The eligible customer declaration by the Nigerian Electricity Regulatory Commission (NERC) recently has been seen as an alternative route to competitiveness and fresh investments in the Nigerian electricity supply industry (NESI), according to analysts at Detail Commercial Solicitors, Nigeria’s first commercial solicitor firm specialising exclusively in non-courtroom practice.
By the declaration, electricity customers who fall within any of the four “eligibility” categories would now be permitted to buy power directly from generation licensees and trading licensees (also known as suppliers).
The Detail analysts believe that the power sector requires such initiatives that will help ease the barriers to entry by interested third parties, which in turn could help drive more investment into the sector.
“In its transitional phase, the dividends of this regulation may not be easily quantifiable.

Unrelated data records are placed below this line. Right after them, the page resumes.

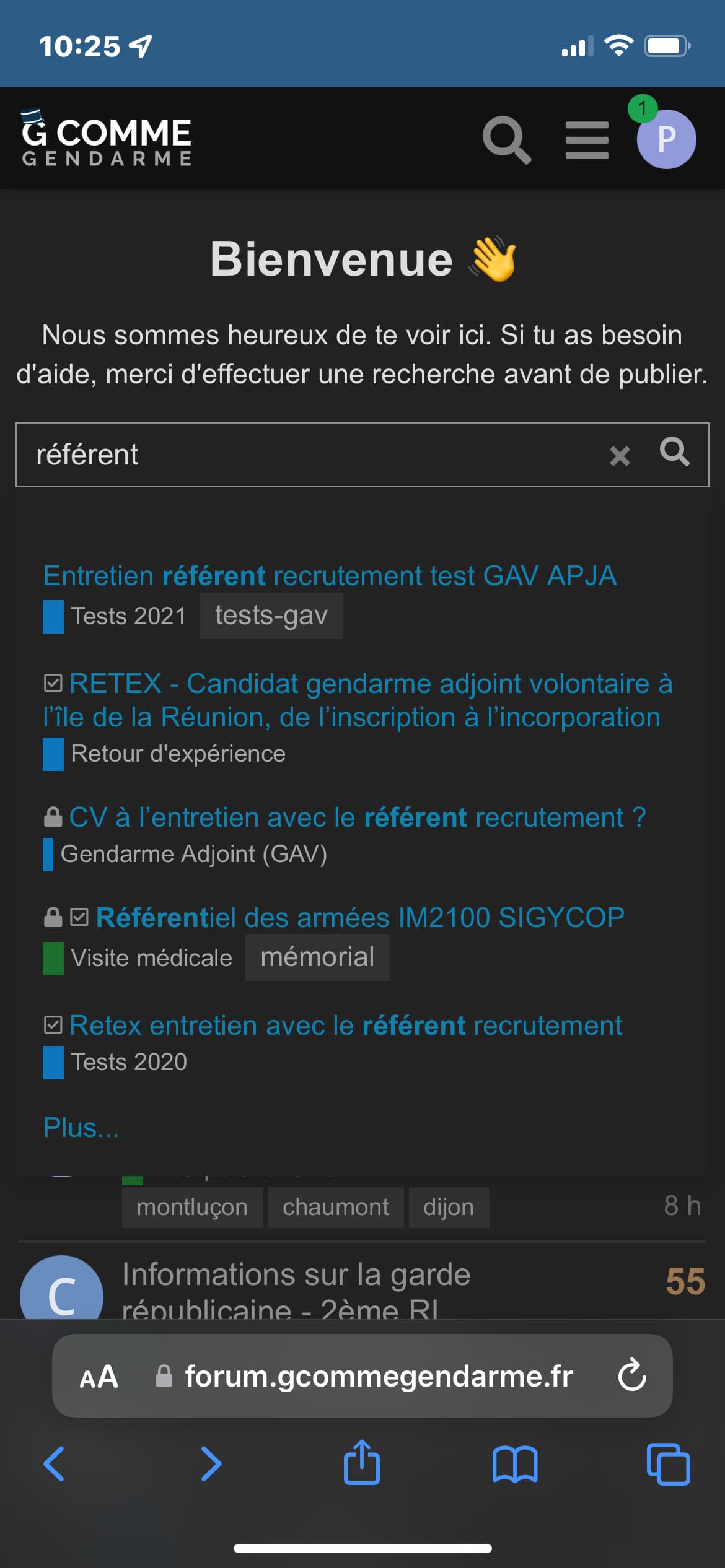725x1568 pixels.
Task: Click into the référent search field
Action: [310, 455]
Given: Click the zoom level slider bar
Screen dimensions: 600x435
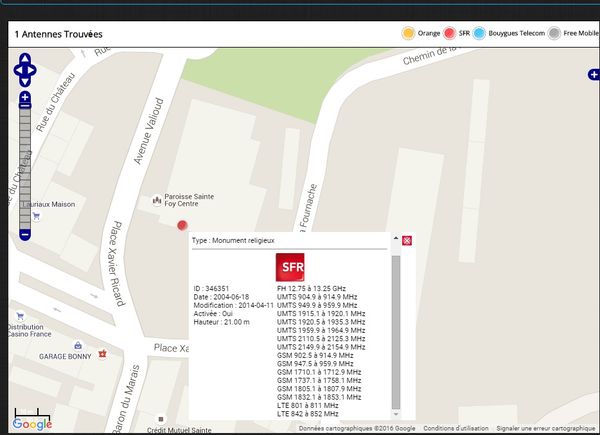Looking at the screenshot, I should (x=25, y=165).
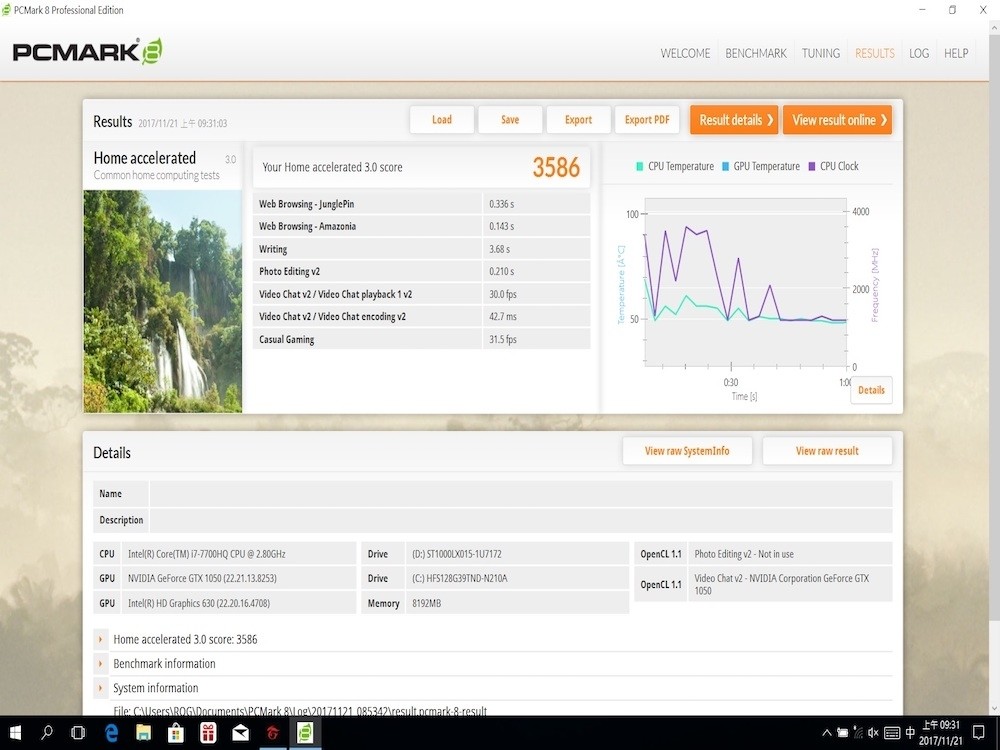The width and height of the screenshot is (1000, 750).
Task: Click the waterfall benchmark thumbnail image
Action: (162, 301)
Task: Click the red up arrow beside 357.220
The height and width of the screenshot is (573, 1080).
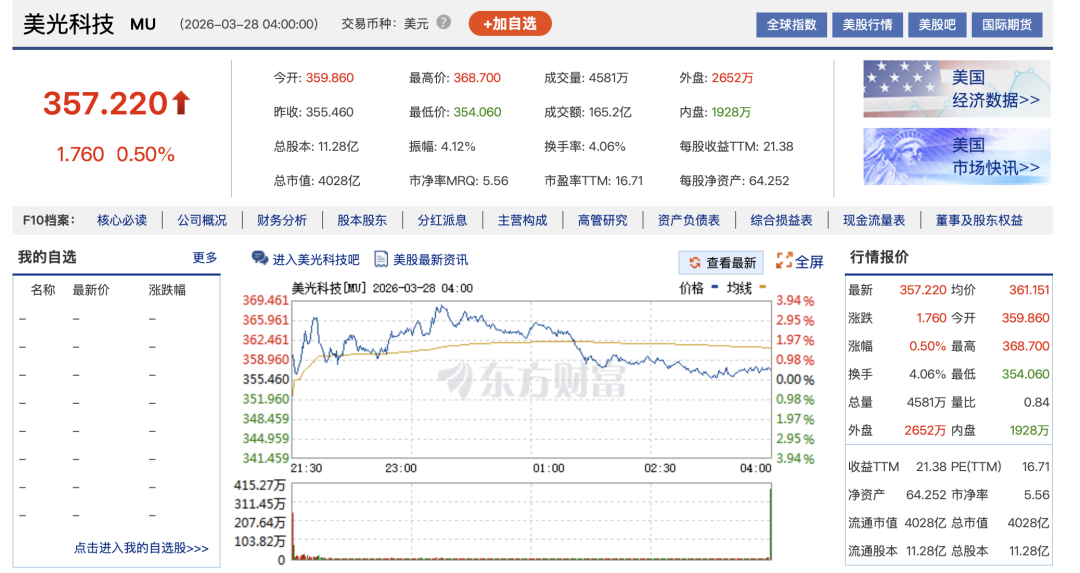Action: [181, 103]
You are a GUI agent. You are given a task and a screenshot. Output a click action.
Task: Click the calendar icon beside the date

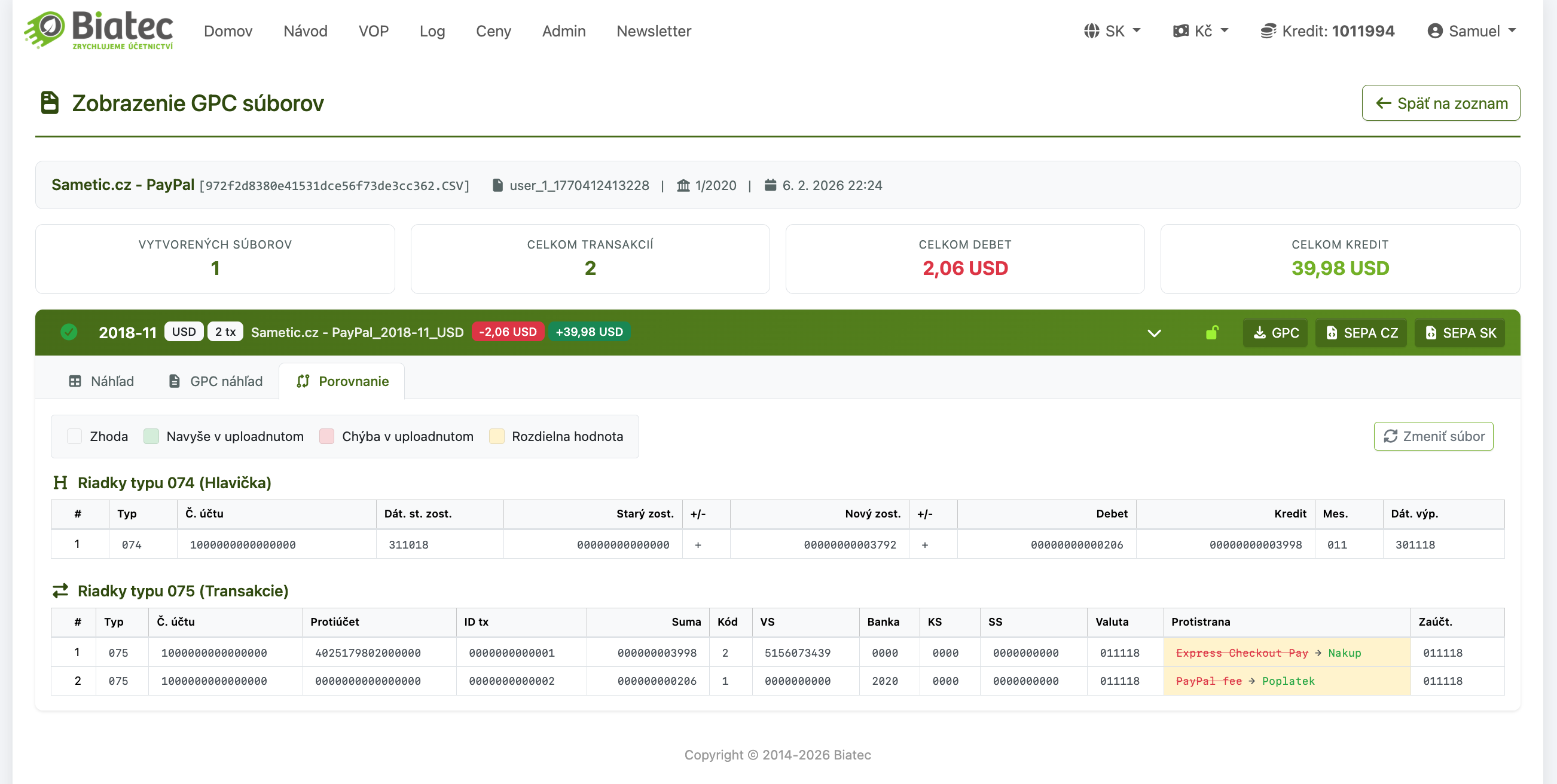pyautogui.click(x=770, y=185)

It remains to be seen how the market will adjust as the implementation of the categories progress. The fact, however, remains that the sector is in dire need of more investment and flexibility, and this regulation may be the trigger to propel the industry towards the desired competitiveness,” they noted.
Prior to the declaration of the eligibility criteria, customers were only permitted to purchase electric power from licensed distribution companies (Discos); save for industrial, commercial, and residential customers (off-grid IPPs or captive generators) who generate their own power.
Following a nationwide stakeholder consultation held by the Nigerian Electricity Regulatory Commission (NERC), the Eligible Customer Regulation (“Regulation”) was issued on the 6th of November 2017.
Detail Solicitors however pointed out the regulation may impact negatively on the distribution companies (Discos) as it would result to a loss of majority of their highest-paying customers, including industrial clusters and residential estates, leaving them with lower-demand customers, who have minimal willingness to pay for electricity.
“This could potentially reduce Discos’ revenues, given that the market is insolvent with tariff shortfalls,” the said.
Specifically they referred to the loans the Discos have obtained from banks to fund their operations.
“As of Q2 2017, the power sector had received over N466 billion worth of credit from banks. (National Bureau of Statistics) This is in addition to the tariff shortfalls estimated to be up to N460 billion (between January 2015 and December 2016).
“It is, therefore, not surprising that just a few days after the release of the Regulation, the Discos issued a notice of force majeure to the Bureau of Public Enterprise (BPE), arguing that the impact of the Regulation has resulted in a change of law that prevents them from fulfilling their obligations under the Performance Agreement. Although the BPE has rejected the notice, it remains to be seen how the next couple of months will pan out in the sector,” they highlighted.
They noted that although the regulation introduces alternative supply options for eligible customers, the current suppliers still have a crucial role to play as suppliers of last resort.
“For example, where a contracted supplier has failed to supply an eligible customer, a Disco can step in as a supplier of last resort, provided the eligible customer is within its network coverage area. The SOLR service is to be provided under a provisional arrangement at a mutually agreed price,” they stressed.
They however maintained that the major objective of the regulation is to facilitate competition in the supply of electricity and to promote the rapid expansion of generation capacity.
“In an ideal world, competition in the sector will help improve the quality of supply, increase efficiency, and liquidity for generation companies. However, this would be quite a challenge given the impact that the regulation could have on the Discos’ revenues.”
Other positives fro the declaration include fair and non-discriminatory access to transmission and distribution networks by the eligible customers, and the freedom to switch suppliers, adding that the eligible customer regime is not unique to Nigeria, as there are similar regulations in force in other countries.